The Slovakian land art and performance artist Ľubomír Ďurček, who also performed his actions all by himself and made them accessible to the public only by means of photographic recording, pursued similar artistic aims. Intrigued by the possibilities of transposing nature’s regularities onto the white surface of the picture, in 1984 he delved into the dilemma of putting on paper the horizon, a natural phenomenon that is impalpable, untouchable and can only be perceived from a distance. It is for good reason that the horizon as a supposed mark of a distant contact surface between the sky and the earth or the water is a recurring motif in utopias.
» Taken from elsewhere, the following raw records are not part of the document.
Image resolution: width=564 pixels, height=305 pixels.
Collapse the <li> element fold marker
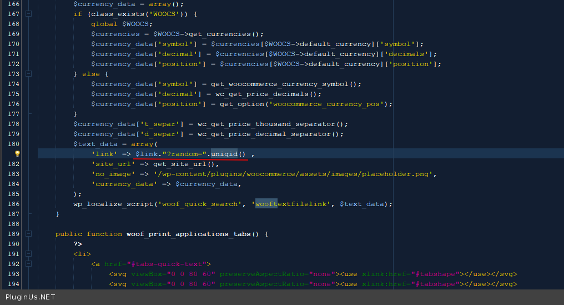(x=28, y=254)
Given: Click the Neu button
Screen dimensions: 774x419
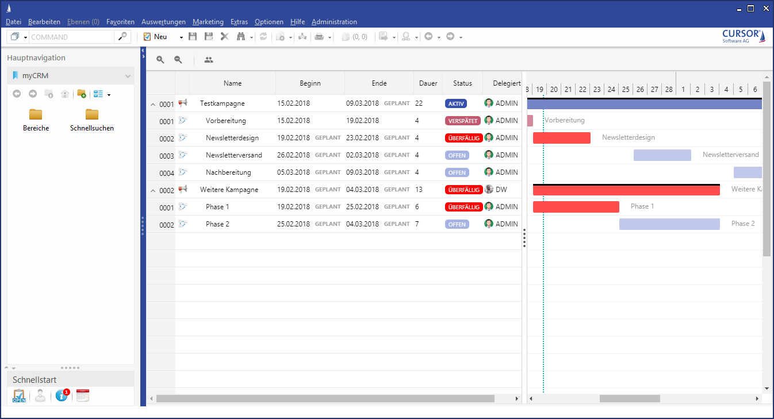Looking at the screenshot, I should coord(155,37).
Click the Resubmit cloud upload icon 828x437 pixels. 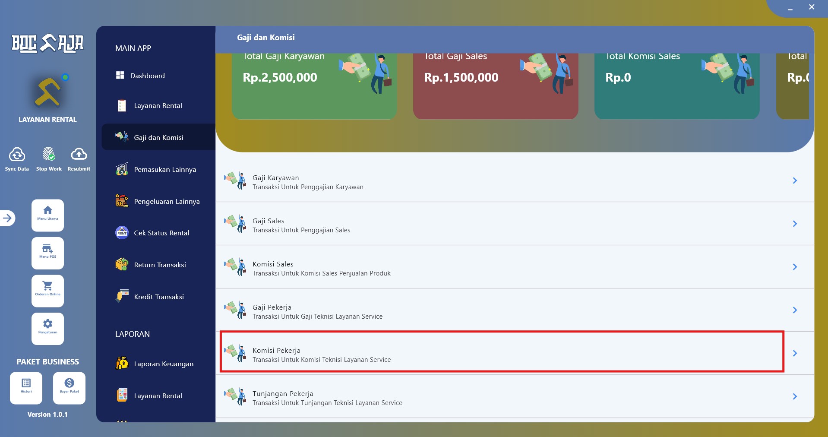[79, 154]
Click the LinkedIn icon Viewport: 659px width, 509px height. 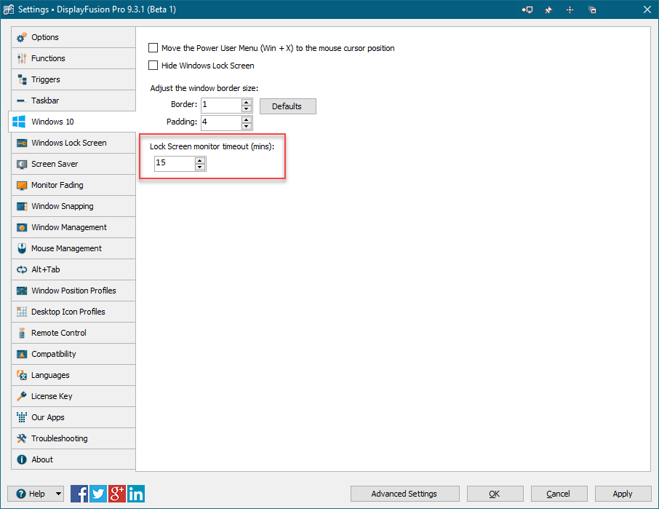tap(136, 494)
It suggests that there is a place where the mundane and the ethereal touch each other, which de facto does not exist.9 By letting one half of a white sheet of paper submerge under water and then photographing the half-wet paper, Ďurček was trying to capture on a piece of paper that point of the horizon where “the water” and “the white sky” converge, and to represent the unbridgeable gap between them literally, through the principle of indexicality: his paper is divided by a clear line separating the dry upper part and the lower half which had been deformed into a wavelike shape. The photographic idea is manifest in Horizon as well, but instead of the light, it is the water that inscribes itself on the surface.
The action Horizon (Horizont, 1984) provides a lucid demonstration of the extent to which the genres of performance art, land art, painting, photography and concept art have been woven together in Kern’s und Ďurček’s work and aesthetically unified in their artistic practice. The unifying force was the intention to overcome the powerful tradition of representation and to create a direct connection with the thing represented.10 In brief, without aggressively testing the limits of cultural censorship and explaining their withdrawal from society in the sphere of figural representation, which is necessarily shaped by ideological factors, they combined their practices of isolation with moments of the photographic “theatricalization” of nature. These forms of articulation are apolitical only at first sight. For the melancholic gestures have a critical dimension: the oppressed artists find spaces that cannot be censored, places where they are free to become productive and communicate in unusual ways.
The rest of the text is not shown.